Posted by Bob Warfield on December 7, 2010

Salesforce is skating to where the puck will be ahead of the other players once again–there’s a reason they’re so much bigger than the rest of the SaaS players.  This time it’s all about their latest development in the hotly contested PaaS (Platform as a Service) market.  They’ve introduced a fascinating new offering called “database.com” (what do you suppose they paid for that domain?). 

What is this database.com offering?

Larry Dignan pegged it best, among the various posts I read.  He says it’s a full frontal assault on the incumbents like Oracle, and that Salesforce is building out a stack, only the stack is delivered as a service that lives in the Cloud.  That’s exactly what’s happening.  Imagine writing software that talks to your database server via an API.  That part isn’t hard, because that’s how it already works.  Now imagine that you don’t own the database server; it lives in the Salesforce Cloud and you rent.  They take care of it and promise to use all the tricks they learned scaling Salesforce.com to make your database scale like crazy too.  Pretty cool!
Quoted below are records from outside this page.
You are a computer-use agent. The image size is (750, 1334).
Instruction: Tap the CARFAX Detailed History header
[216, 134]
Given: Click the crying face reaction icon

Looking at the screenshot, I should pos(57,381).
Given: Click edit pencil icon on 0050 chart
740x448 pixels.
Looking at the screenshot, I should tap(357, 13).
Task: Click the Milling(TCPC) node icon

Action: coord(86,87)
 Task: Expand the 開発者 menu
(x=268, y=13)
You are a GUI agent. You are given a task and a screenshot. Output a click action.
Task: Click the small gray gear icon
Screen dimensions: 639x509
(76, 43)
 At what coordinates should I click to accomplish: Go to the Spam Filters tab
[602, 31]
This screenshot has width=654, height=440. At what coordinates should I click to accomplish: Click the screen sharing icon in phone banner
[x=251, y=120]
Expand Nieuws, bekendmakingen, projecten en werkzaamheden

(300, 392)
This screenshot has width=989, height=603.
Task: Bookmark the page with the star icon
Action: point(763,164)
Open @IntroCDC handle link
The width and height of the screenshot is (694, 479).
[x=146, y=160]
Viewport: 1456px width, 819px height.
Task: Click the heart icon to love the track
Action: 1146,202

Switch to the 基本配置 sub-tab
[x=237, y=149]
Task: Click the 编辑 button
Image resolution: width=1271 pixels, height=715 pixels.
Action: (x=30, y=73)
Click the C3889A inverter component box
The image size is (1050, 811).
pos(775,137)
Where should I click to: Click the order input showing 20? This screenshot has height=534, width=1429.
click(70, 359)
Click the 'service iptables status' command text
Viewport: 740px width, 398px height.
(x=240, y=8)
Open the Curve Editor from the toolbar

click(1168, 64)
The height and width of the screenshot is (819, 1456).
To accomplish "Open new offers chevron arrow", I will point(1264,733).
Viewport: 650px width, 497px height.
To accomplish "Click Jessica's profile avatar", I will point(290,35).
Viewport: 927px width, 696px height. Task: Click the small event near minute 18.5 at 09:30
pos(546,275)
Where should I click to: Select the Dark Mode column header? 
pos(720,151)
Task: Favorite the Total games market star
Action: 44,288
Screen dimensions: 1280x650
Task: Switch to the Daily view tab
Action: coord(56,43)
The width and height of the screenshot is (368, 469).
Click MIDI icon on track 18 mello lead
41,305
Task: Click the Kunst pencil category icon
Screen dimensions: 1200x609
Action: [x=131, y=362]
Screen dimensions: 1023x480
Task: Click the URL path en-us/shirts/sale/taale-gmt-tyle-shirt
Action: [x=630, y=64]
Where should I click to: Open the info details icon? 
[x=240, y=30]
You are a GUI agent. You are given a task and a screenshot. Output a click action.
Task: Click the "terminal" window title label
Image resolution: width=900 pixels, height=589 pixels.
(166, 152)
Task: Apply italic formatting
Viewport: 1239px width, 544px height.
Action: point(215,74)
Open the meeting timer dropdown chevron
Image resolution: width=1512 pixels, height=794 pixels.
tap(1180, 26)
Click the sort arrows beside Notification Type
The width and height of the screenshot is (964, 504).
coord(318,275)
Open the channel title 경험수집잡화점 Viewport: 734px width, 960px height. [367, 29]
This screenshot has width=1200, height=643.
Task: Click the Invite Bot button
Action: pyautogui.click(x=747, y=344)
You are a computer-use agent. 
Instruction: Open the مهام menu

The initial responses from the rest of the blogging world are also interesting:

Phil Wainewright says they’ve squashed all the little PaaS players.

Klint Finley reports that Progress software is building out drivers (ODBC, etc.) so your apps can directly call Database.com as their DB.

– Sam Diaz and many others are focused on the Oracle rivalry.  Can this be good for Oracle’s share price?  Will their database hegemony finally start to crack?  And what does it mean to the budding NoSQL world?

Obviously there is a lot of crystal ball work to be done here, and a lot of study of the available information.  Most of all, we’ll have to wait to get our hands on Database.com before we can really understand what it means.  But I did want to finish this post by talking about Database.com’s relationship to what I’ve been calling “Fat SaaS”.

We’re moving beyond the debate about SaaS versus On-premises.  On-prem isn’t dead, but it sure isn’t getting any stronger, while the SaaS world keeps gaining momentum.  The truth is that it is a superior model.  There used to be a lot of feeling that IT was afraid of it, and that this is what was holding it back.  But we’re starting to see considerable evidence IT not only doesn’t fear it, but that they’re embracing it wholeheartedly.  More importantly, we’re seeing the SaaS world start to move beyond simple questions (to multitenant or not to multitenant is actually a pretty simple question) and onto how to evolve to the next level.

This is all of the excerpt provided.